Take the lines below between the one holding "mostbet – for" and the one holding "pinco Azərbaycanda –", inclusive, and copy them exactly. Add nothing.

Collected data entries
···

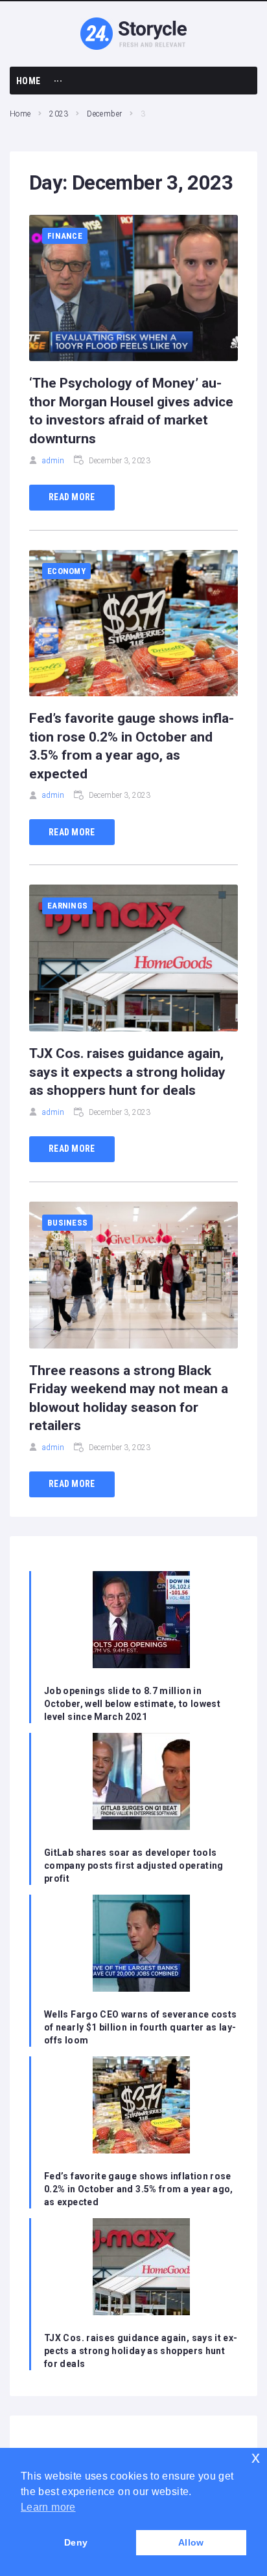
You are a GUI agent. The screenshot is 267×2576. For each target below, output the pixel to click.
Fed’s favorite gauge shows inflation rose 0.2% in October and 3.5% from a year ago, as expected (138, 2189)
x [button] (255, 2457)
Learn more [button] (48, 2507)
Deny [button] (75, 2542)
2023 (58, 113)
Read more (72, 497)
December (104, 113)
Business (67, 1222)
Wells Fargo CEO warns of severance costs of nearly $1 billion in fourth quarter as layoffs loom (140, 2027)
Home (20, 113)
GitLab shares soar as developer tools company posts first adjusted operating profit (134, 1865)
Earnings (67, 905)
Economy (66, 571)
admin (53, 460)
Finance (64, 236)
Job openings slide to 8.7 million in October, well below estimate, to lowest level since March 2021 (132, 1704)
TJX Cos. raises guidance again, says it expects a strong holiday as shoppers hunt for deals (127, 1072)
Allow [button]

···

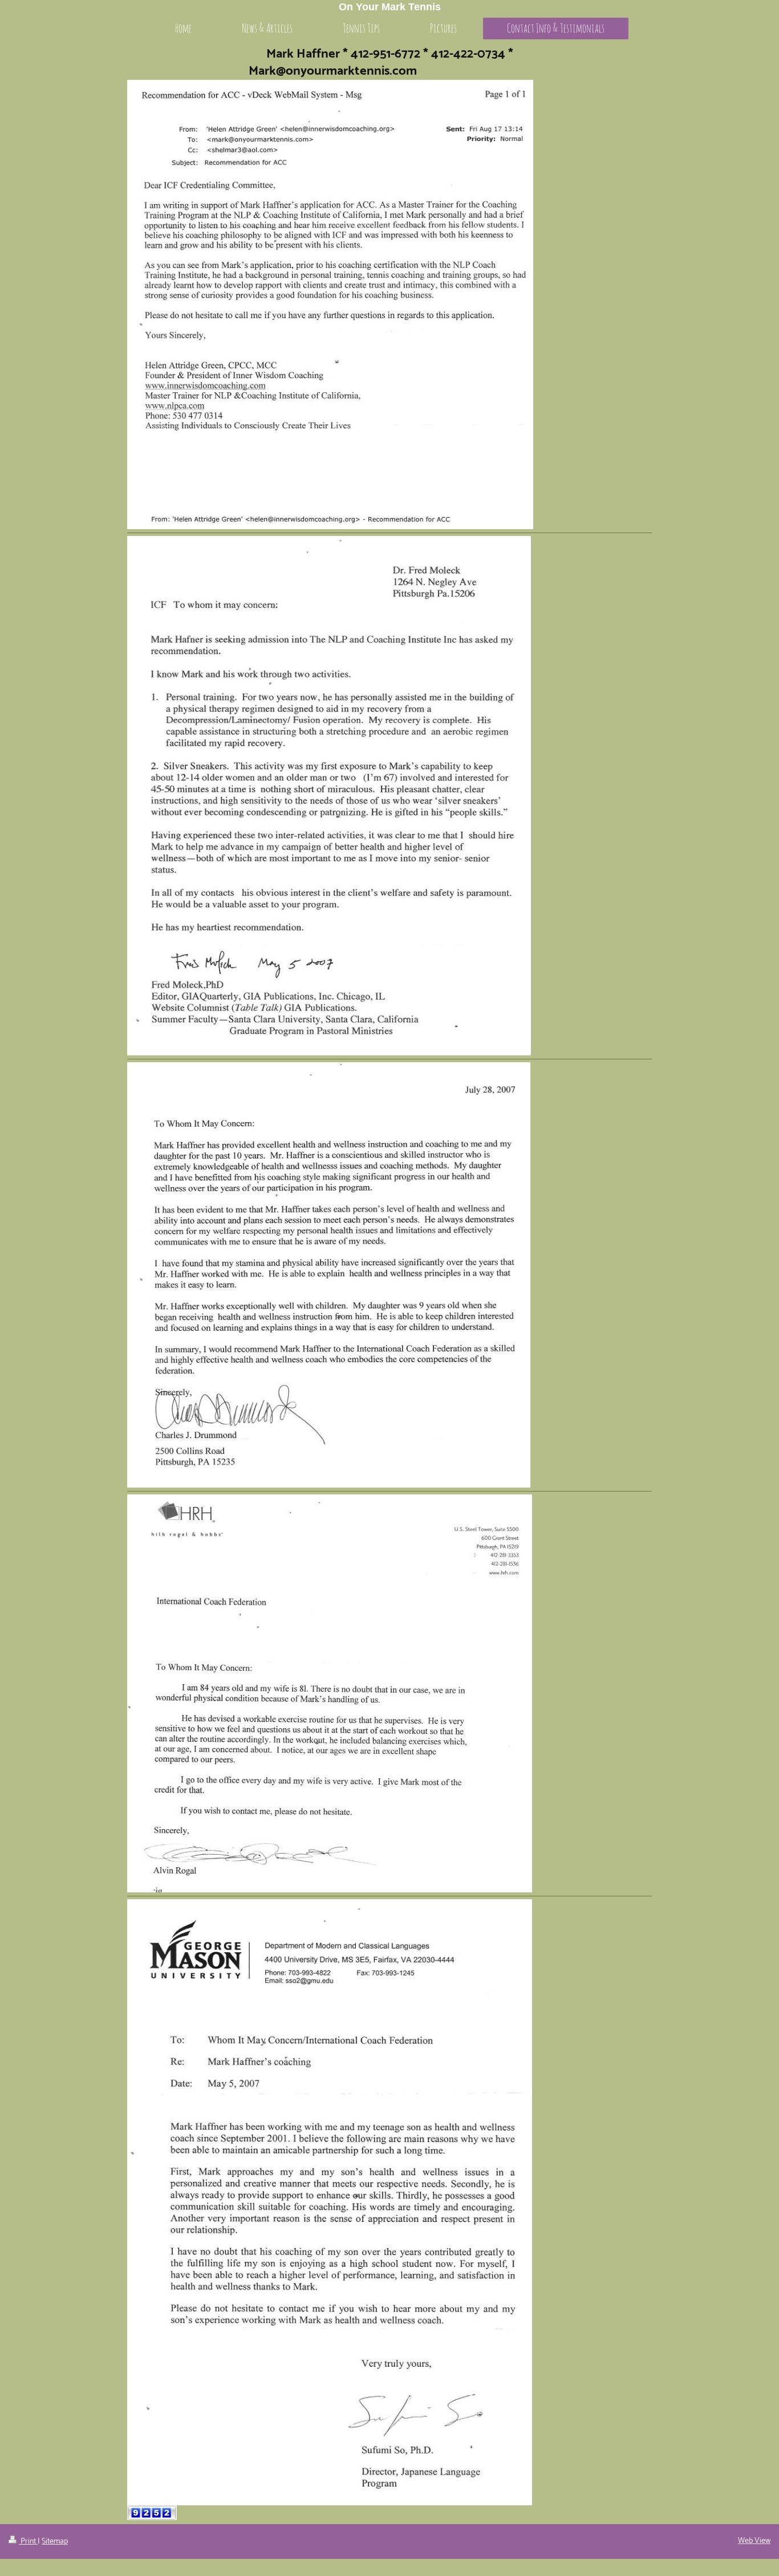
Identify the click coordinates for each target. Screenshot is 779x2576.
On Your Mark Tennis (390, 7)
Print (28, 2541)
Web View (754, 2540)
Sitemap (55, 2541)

···

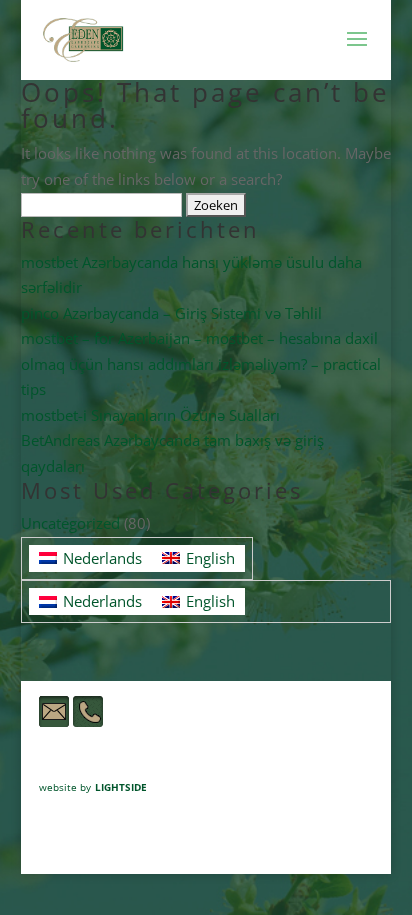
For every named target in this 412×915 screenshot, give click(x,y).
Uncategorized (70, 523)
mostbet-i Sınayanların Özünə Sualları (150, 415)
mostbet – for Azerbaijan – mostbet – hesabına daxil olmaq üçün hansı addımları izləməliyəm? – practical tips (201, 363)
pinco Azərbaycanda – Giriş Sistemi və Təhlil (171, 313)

···

▸ Output for this exercise:
mostbet – for Azerbaijan – mostbet – hesabına daxil olmaq üçün hansı addımları izləməliyəm? – practical tips (201, 363)
pinco Azərbaycanda – Giriş Sistemi və Təhlil (171, 313)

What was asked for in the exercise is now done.